Modifikasi dan Props
Salah satu cara untuk memodifikasi Handstand adalah dengan menguatkan mahkota kepala Anda terhadap dukungan empuk yang diletakkan di lantai di antara tangan Anda. Kepala yang didukung menstabilkan posisi Anda dan merupakan pendorong kepercayaan diri yang hebat. Tapi mendapatkan ketinggian yang tepat bisa menjadi rumit: jika tinggi badannya terlalu rendah, kepala Anda tidak akan diperkuat; Jika terlalu tinggi, leher Anda akan tergores. Gunakan blok yoga untuk alas, lalu susun dua atau lebih selimut lipat (atau guling) di atas. Seberapa tinggi Anda membangun dukungan akan tergantung pada tinggi dan panjang lengan Anda. Percobaan dengan ketinggian yang berbeda sampai Anda merasa seperti Anda memiliki yang benar, lalu posisikan tangan Anda ke lantai ke kedua sisinya. Berjalanlah dari Adho Mukha Svanasana sampai Anda bisa menyangga mahkota Anda pada dukungan dan bagian belakang kepala Anda ke dinding. Kemudian ikuti petunjuk di atas untuk pindah ke pose.
Kembangkan Pose
Mengangkat kepala untuk melihat lantai merupakan gerakan lanjutan. Pastikan tidak menyumbat dasar tengkorak Anda ke bagian belakang leher Anda. Bayangkan saat Anda mengangkat kepala Anda bahwa seseorang memegang softball di tengkuk Anda.

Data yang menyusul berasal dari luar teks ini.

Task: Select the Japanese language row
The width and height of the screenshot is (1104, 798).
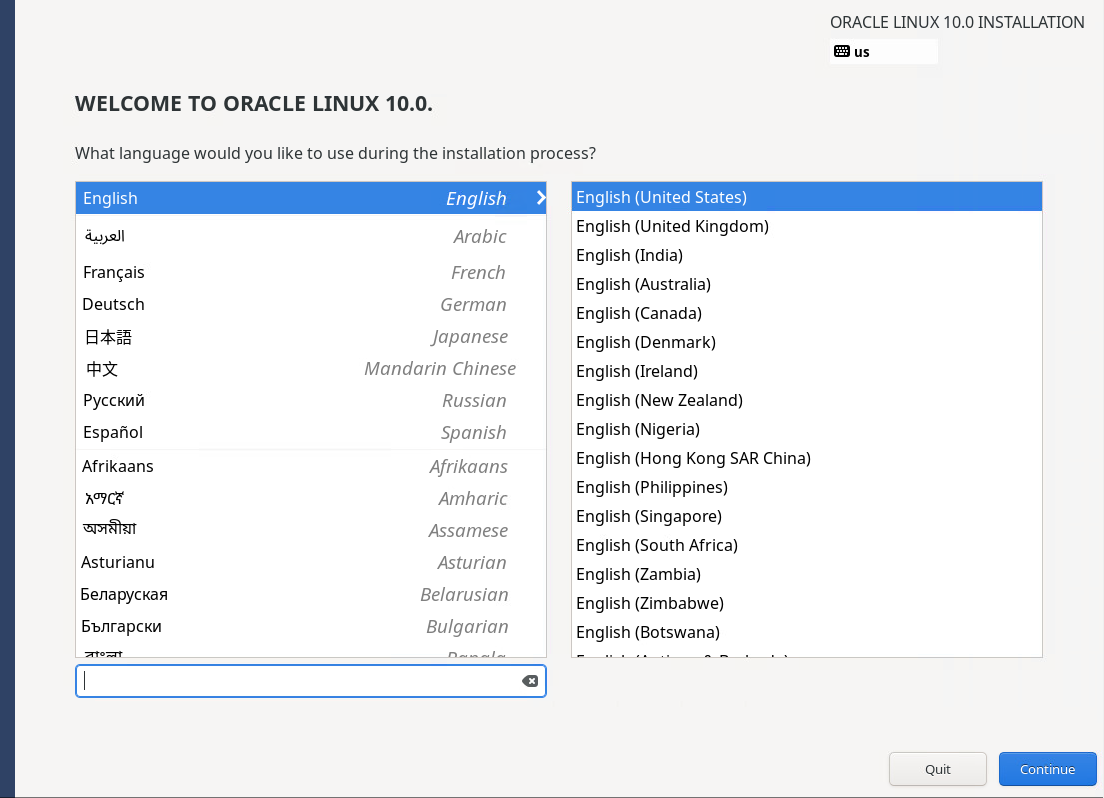Action: 310,337
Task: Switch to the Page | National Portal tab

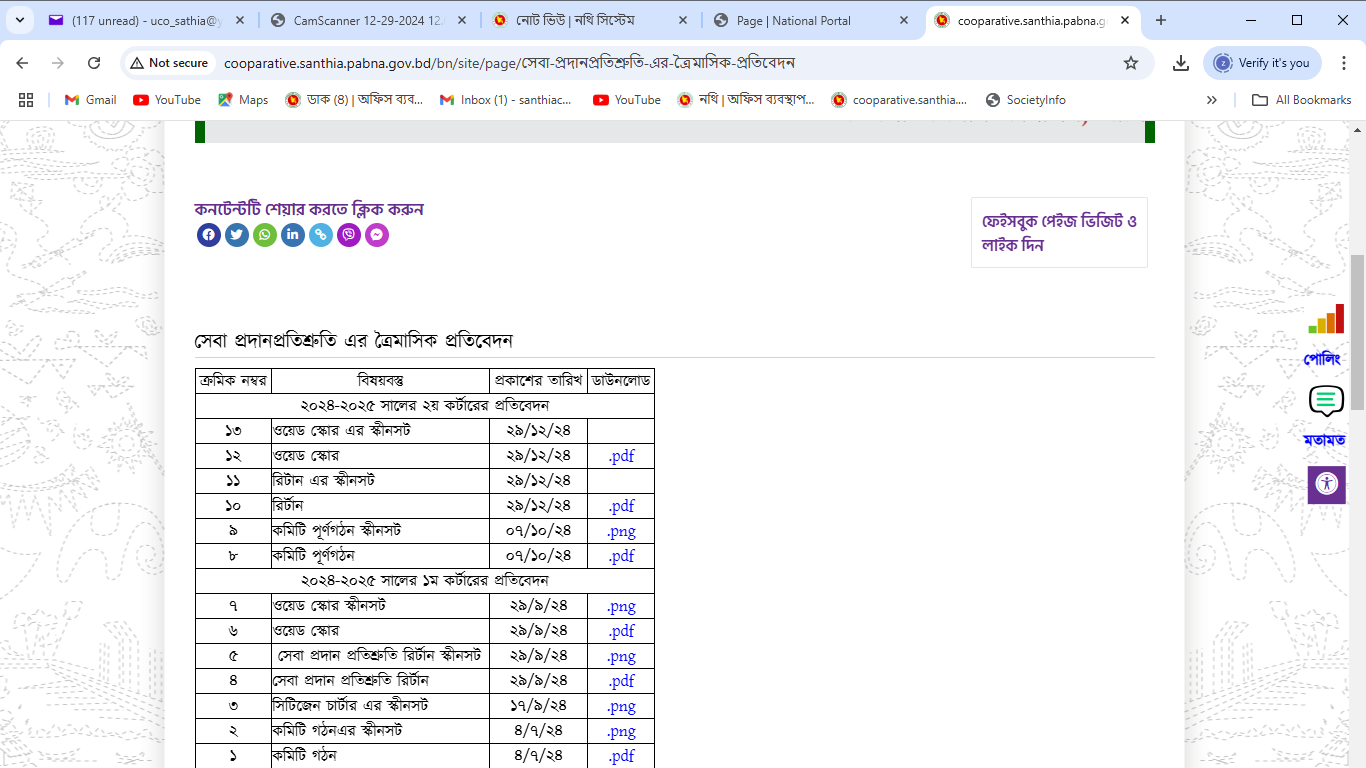Action: pos(810,20)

Ini akan membantu mempertahankan kurva serviks. Juga, untuk mengangkat kepala Anda, mulailah gerakan dengan menekan tulang belikat Anda lebih dalam ke punggung Anda. Brace mahkota Anda melawan dinding. Kemudian ambil satu tumit dari dinding dan kuatkan ke langit-langit. Bawa tumit itu kembali ke dinding dan lakukan hal yang sama dengan yang lain. Akhirnya cobalah untuk mengambil kedua tumit dari dinding dan keseimbangan hanya dengan mahkota Anda di dinding.
Persiapan Poses
Adho Mukha Svanasana
Bakasana
Pincha Mayurasana
Plank Pose
Supta Virasana
Tadasana
Uttanasana
Virasana
Tindak Lanjut Poses
Sirsasana
Pincha Mayurasana
Tip Pemula
Banyak pemula merasa sulit untuk menjaga siku mereka lurus dalam pose ini. Buckle tali dan loop itu atas lengan atas Anda, tepat di atas siku Anda. Perluas lengan Anda lurus ke depan di depan Anda dengan lebar bahu dan atur tali pengikat sehingga nyaman dengan lengan luar Anda. Kemudian gunakan tali di pose, tapi pikirkan untuk mendorong lengan sedikit ke dalam, jauh dari tali pengikat, daripada membiarkannya menonjol ke tali pengikat.
Manfaat
Memperkuat bahu, lengan, dan pergelangan tangan
Peregangan perut
Meningkatkan rasa keseimbangan
Menenangkan otak dan membantu menghilangkan stres dan depresi ringan
Bermitra
Seorang mitra dapat membantu Anda merasakan pergerakan tulang ekor. Posisikan dia di depan Anda saat Anda sedang berpose. Minta dia membungkus lengannya di panggul Anda, mencengkeram satu pergelangan tangan di sisi yang berlawanan, dan membungkus sakrum itu. Kemudian dia bisa menarik bagian belakang panggul Anda, mengangkat tulang ekor Anda ke tumit Anda.
Variasi
Anda dapat memvariasikan pose ini dengan menempatkan tangan Anda pada posisi yang berbeda. Misalnya, Anda bisa mempersempit tangan Anda di dalam lebar bahu, yang menurunkan basis dukungan Anda dan karenanya meningkatkan rasa keseimbangan Anda. Atau Anda bisa membalikkan tangan Anda ke luar, yang akan mengajari Anda cara memutar lengan atas secara eksternal.